§ Directions
Each entry needs to be repeated exactly, with nothing added or removed.

Stored data
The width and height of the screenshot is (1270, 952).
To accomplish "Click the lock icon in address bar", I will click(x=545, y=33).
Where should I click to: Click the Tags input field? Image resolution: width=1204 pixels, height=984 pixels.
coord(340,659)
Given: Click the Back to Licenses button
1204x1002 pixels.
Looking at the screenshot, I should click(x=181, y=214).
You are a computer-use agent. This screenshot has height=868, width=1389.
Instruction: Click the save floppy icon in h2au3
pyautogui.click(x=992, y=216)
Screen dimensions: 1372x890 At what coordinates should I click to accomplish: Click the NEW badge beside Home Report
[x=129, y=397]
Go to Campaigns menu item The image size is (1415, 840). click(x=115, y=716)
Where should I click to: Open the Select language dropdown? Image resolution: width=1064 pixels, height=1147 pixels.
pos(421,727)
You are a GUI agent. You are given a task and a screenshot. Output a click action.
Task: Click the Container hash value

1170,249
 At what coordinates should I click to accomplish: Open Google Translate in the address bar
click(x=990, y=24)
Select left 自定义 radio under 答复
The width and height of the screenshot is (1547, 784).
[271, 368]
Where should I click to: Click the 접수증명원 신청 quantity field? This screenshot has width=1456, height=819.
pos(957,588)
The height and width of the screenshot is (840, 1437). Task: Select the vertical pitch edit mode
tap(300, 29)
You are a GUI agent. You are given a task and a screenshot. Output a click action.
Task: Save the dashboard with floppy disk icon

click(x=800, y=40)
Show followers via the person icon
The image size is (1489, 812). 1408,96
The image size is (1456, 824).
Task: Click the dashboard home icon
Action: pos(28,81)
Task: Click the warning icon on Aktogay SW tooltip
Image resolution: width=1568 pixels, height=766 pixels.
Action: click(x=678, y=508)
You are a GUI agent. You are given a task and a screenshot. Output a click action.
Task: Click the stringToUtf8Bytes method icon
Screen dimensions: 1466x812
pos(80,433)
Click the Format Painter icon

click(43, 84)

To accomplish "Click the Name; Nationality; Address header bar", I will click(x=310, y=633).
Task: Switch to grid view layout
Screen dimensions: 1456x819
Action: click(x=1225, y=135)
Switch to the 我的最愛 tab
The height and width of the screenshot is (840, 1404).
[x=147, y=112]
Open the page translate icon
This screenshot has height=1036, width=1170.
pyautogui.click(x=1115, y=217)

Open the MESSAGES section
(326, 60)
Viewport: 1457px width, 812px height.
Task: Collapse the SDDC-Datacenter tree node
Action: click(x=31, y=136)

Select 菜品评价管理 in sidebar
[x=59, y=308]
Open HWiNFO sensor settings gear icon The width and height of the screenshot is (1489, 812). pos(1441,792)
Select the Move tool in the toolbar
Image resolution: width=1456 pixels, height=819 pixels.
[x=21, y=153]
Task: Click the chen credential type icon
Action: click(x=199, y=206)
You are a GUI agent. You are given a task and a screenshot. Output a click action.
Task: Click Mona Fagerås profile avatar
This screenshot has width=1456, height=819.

§ Result
The width and height of the screenshot is (1270, 952).
To accomplish "Click the lock icon in address bar", I will click(x=545, y=33).
Where should I click to: Click the Tags input field? Image resolution: width=1204 pixels, height=984 pixels.
coord(340,659)
Given: Click the Back to Licenses button
1204x1002 pixels.
Looking at the screenshot, I should click(x=181, y=214).
You are a computer-use agent. This screenshot has height=868, width=1389.
Instruction: Click the save floppy icon in h2au3
pyautogui.click(x=992, y=216)
Screen dimensions: 1372x890 At what coordinates should I click to accomplish: Click the NEW badge beside Home Report
[x=129, y=397]
Go to Campaigns menu item The image size is (1415, 840). click(x=115, y=716)
Where should I click to: Open the Select language dropdown? Image resolution: width=1064 pixels, height=1147 pixels.
pos(421,727)
You are a GUI agent. You are given a task and a screenshot. Output a click action.
Task: Click the Container hash value

1170,249
 At what coordinates should I click to accomplish: Open Google Translate in the address bar
click(x=990, y=24)
Select left 自定义 radio under 答复
The width and height of the screenshot is (1547, 784).
[271, 368]
Where should I click to: Click the 접수증명원 신청 quantity field? This screenshot has width=1456, height=819.
pos(957,588)
The height and width of the screenshot is (840, 1437). Task: Select the vertical pitch edit mode
tap(300, 29)
You are a GUI agent. You are given a task and a screenshot. Output a click action.
Task: Save the dashboard with floppy disk icon

click(x=800, y=40)
Show followers via the person icon
The image size is (1489, 812). 1408,96
The image size is (1456, 824).
Task: Click the dashboard home icon
Action: pos(28,81)
Task: Click the warning icon on Aktogay SW tooltip
Image resolution: width=1568 pixels, height=766 pixels.
Action: click(x=678, y=508)
You are a GUI agent. You are given a task and a screenshot. Output a click action.
Task: Click the stringToUtf8Bytes method icon
Screen dimensions: 1466x812
pos(80,433)
Click the Format Painter icon

click(43, 84)

To accomplish "Click the Name; Nationality; Address header bar", I will click(x=310, y=633).
Task: Switch to grid view layout
Screen dimensions: 1456x819
Action: click(x=1225, y=135)
Switch to the 我的最愛 tab
The height and width of the screenshot is (840, 1404).
[x=147, y=112]
Open the page translate icon
This screenshot has height=1036, width=1170.
pyautogui.click(x=1115, y=217)

Open the MESSAGES section
(326, 60)
Viewport: 1457px width, 812px height.
Task: Collapse the SDDC-Datacenter tree node
Action: click(x=31, y=136)

Select 菜品评价管理 in sidebar
[x=59, y=308]
Open HWiNFO sensor settings gear icon The width and height of the screenshot is (1489, 812). pos(1441,792)
Select the Move tool in the toolbar
Image resolution: width=1456 pixels, height=819 pixels.
[x=21, y=153]
Task: Click the chen credential type icon
Action: click(x=199, y=206)
You are a GUI agent. You are given a task and a screenshot. Output a click action.
Task: Click Mona Fagerås profile avatar
This screenshot has width=1456, height=819.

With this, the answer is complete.